### Your task
Reproduce the records below word for word, starting at the line that contains "Select the Artikel-Nr." and ending at the last line of the records, with both included.

### Dataset entries
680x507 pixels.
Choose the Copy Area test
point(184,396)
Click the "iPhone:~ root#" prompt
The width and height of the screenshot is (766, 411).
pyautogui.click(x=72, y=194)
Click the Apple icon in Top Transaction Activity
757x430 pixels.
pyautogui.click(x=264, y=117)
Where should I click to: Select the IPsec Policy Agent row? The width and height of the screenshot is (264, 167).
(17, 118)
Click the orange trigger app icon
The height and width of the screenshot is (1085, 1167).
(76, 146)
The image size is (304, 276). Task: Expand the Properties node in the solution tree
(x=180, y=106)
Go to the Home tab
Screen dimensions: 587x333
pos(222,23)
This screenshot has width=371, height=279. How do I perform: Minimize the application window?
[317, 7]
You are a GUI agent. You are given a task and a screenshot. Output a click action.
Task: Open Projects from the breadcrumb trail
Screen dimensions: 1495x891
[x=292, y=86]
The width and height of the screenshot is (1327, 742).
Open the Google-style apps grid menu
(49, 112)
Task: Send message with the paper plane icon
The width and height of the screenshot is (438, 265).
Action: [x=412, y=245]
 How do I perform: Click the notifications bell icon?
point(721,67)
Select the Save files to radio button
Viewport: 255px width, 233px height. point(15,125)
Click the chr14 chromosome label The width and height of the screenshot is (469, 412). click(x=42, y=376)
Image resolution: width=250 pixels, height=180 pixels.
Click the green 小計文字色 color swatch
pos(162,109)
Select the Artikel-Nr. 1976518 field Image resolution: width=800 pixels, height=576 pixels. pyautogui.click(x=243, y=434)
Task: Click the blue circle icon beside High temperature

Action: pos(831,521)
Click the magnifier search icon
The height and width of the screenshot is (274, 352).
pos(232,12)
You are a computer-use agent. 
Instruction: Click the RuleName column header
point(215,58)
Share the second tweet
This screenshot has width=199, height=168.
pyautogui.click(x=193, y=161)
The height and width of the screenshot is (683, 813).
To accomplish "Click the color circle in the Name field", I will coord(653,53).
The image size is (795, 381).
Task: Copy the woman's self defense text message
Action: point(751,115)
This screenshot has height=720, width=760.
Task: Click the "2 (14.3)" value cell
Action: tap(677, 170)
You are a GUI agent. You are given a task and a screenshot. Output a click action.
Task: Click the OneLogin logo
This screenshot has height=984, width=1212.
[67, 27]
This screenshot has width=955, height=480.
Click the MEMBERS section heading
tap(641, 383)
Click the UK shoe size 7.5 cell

### Correct result
Select the Artikel-Nr. 1976518 field Image resolution: width=800 pixels, height=576 pixels. pyautogui.click(x=243, y=434)
Task: Click the blue circle icon beside High temperature

Action: pos(831,521)
Click the magnifier search icon
The height and width of the screenshot is (274, 352).
pos(232,12)
You are a computer-use agent. 
Instruction: Click the RuleName column header
point(215,58)
Share the second tweet
This screenshot has width=199, height=168.
pyautogui.click(x=193, y=161)
The height and width of the screenshot is (683, 813).
To accomplish "Click the color circle in the Name field", I will coord(653,53).
The image size is (795, 381).
Task: Copy the woman's self defense text message
Action: point(751,115)
This screenshot has height=720, width=760.
Task: Click the "2 (14.3)" value cell
Action: tap(677, 170)
You are a GUI agent. You are given a task and a screenshot. Output a click action.
Task: Click the OneLogin logo
This screenshot has height=984, width=1212.
[67, 27]
This screenshot has width=955, height=480.
Click the MEMBERS section heading
tap(641, 383)
Click the UK shoe size 7.5 cell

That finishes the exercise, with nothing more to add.